(Dataset records)
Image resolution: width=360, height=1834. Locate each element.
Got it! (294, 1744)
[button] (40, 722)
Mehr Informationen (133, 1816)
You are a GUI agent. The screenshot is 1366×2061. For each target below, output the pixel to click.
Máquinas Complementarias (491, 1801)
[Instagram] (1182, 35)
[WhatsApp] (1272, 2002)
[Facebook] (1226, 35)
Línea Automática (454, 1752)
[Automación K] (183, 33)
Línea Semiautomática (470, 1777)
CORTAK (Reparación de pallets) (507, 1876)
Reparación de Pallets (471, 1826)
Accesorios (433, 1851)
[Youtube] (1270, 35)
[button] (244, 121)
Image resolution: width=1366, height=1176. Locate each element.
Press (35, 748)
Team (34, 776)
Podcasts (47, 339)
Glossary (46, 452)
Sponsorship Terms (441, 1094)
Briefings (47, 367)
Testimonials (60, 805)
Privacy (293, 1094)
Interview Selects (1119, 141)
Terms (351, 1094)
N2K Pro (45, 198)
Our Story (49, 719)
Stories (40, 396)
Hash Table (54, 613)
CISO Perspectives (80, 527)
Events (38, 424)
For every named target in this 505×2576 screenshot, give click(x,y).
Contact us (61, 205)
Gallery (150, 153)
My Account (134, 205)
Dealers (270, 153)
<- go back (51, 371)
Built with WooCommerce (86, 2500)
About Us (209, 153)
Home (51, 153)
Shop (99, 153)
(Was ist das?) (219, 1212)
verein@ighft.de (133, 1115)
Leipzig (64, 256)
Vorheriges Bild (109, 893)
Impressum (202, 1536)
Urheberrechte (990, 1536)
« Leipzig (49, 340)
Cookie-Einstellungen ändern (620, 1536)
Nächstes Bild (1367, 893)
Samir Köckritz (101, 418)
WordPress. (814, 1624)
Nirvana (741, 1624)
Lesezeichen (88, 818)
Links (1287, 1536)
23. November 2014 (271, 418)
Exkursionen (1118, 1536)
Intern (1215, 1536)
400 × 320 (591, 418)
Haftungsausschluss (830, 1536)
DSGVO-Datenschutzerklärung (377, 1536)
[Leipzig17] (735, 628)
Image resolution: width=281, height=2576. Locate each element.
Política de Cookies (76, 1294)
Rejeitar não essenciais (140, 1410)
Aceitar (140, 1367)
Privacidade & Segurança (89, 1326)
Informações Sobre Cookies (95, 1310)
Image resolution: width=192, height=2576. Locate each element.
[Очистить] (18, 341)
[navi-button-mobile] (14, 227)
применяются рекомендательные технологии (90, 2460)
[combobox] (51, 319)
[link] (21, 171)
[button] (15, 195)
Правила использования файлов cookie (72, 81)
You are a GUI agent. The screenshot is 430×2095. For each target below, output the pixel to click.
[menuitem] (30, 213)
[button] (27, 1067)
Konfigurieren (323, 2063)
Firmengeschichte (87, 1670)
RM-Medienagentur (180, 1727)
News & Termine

## THE PROBLEM
Begin with the first line of the records and reproduce each line as is, ending with the line that holds "You are a GUI agent. The screenshot is 1366×2061.".

## YOUR SOLUTION
Image resolution: width=360, height=1834. Locate each element.
Got it! (294, 1744)
[button] (40, 722)
Mehr Informationen (133, 1816)
You are a GUI agent. The screenshot is 1366×2061. For each target below, output the pixel to click.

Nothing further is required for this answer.